Goal | Retype the lines of the material that run from the line containing "has width=1170, height=941." through the line containing "should pyautogui.click(x=218, y=47).", including both of those lines.

Listed entries |
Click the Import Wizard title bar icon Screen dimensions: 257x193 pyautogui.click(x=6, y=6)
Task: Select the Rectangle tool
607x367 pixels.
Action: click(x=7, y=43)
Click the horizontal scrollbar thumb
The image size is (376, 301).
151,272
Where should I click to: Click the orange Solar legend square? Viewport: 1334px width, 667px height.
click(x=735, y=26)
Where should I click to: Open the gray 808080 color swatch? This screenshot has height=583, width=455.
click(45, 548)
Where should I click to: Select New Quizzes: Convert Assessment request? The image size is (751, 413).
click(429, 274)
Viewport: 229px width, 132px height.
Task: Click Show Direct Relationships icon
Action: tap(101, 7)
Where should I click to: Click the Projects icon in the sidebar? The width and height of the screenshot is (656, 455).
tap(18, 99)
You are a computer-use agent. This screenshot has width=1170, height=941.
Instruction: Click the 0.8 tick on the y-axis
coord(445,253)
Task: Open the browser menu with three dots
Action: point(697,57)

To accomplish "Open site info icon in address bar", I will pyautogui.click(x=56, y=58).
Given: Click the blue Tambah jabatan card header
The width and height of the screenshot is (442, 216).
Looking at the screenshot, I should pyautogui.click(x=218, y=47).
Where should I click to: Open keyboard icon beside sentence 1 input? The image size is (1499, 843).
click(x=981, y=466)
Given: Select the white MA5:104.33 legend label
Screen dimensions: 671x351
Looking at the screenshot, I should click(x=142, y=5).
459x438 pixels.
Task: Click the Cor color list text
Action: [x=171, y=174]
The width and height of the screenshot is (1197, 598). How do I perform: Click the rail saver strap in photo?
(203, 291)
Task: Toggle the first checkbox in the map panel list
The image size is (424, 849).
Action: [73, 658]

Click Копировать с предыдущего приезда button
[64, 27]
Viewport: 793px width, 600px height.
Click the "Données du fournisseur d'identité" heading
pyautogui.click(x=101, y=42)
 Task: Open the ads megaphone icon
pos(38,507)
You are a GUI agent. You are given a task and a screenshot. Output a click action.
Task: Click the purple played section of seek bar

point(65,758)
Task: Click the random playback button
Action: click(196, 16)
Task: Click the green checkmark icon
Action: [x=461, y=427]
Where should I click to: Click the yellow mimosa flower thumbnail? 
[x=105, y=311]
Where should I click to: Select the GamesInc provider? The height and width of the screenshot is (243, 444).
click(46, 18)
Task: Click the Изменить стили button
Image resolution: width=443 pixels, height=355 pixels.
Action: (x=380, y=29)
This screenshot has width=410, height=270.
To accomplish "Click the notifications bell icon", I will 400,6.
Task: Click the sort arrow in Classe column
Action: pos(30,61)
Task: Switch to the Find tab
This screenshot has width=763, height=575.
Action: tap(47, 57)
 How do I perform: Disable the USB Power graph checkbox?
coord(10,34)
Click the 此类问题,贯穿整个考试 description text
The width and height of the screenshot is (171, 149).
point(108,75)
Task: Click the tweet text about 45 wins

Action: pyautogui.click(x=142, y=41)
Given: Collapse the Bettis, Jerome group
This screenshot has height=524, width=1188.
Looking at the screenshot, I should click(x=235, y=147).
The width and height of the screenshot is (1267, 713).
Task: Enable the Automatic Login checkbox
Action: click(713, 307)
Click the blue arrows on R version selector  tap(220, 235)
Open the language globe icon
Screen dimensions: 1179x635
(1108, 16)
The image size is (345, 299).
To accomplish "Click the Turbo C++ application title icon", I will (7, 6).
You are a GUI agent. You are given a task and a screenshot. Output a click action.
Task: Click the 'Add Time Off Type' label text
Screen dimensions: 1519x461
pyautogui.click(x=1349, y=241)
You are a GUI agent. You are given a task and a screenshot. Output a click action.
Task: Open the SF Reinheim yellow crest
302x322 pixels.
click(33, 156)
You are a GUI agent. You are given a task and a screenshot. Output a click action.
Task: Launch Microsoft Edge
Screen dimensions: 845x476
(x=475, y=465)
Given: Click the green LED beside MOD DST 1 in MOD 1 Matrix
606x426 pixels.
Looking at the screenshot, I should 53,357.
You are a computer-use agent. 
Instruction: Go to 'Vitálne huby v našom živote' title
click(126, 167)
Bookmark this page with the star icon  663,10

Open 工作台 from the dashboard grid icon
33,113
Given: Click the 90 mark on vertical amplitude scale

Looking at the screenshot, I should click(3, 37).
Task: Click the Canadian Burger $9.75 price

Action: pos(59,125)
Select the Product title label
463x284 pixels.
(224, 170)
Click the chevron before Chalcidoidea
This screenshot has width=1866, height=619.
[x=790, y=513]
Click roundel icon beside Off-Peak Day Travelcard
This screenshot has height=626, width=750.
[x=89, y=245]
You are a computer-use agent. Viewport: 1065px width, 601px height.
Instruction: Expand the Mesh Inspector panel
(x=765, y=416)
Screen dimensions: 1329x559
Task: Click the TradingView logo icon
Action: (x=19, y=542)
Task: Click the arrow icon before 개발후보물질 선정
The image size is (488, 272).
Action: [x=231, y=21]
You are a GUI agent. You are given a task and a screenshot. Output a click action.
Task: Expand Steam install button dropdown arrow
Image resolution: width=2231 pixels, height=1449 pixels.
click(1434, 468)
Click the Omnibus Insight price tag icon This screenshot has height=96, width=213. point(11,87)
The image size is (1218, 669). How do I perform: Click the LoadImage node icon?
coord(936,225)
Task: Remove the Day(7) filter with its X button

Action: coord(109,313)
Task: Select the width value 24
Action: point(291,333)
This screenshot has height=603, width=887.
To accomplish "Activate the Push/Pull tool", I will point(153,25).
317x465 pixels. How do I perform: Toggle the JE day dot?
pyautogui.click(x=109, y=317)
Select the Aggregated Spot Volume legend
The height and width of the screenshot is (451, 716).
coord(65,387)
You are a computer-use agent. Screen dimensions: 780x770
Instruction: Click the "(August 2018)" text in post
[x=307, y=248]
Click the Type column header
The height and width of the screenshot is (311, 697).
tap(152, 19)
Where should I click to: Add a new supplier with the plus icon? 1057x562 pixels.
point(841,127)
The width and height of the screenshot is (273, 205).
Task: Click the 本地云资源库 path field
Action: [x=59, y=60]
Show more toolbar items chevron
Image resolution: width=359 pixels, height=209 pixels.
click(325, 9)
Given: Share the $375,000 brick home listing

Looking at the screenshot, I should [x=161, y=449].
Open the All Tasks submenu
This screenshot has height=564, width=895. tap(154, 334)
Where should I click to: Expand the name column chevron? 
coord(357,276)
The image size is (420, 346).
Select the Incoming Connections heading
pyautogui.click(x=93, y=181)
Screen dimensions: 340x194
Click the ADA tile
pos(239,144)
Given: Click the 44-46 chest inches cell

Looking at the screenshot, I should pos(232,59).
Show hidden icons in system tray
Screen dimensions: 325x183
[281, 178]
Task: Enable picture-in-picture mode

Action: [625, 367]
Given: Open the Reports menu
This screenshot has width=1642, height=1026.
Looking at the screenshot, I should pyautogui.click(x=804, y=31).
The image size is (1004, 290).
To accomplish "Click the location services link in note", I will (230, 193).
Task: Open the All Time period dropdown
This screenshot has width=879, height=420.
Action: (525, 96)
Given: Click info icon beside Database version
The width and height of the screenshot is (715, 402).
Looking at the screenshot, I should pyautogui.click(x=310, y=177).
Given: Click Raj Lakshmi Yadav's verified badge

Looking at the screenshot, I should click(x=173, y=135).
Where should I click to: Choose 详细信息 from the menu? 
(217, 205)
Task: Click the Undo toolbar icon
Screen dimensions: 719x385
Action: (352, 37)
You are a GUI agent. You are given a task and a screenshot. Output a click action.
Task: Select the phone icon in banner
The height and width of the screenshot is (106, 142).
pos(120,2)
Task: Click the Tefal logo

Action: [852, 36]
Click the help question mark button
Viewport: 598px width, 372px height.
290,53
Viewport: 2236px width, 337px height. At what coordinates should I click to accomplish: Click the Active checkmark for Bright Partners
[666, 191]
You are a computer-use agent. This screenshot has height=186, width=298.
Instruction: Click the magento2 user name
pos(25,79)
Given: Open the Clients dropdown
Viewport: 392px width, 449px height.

Task answer |
You are a computer-use agent. This screenshot has width=1170, height=941.
Instruction: Click the 0.8 tick on the y-axis
coord(445,253)
Task: Open the browser menu with three dots
Action: point(697,57)

To accomplish "Open site info icon in address bar", I will pyautogui.click(x=56, y=58).
Given: Click the blue Tambah jabatan card header
The width and height of the screenshot is (442, 216).
Looking at the screenshot, I should pyautogui.click(x=218, y=47).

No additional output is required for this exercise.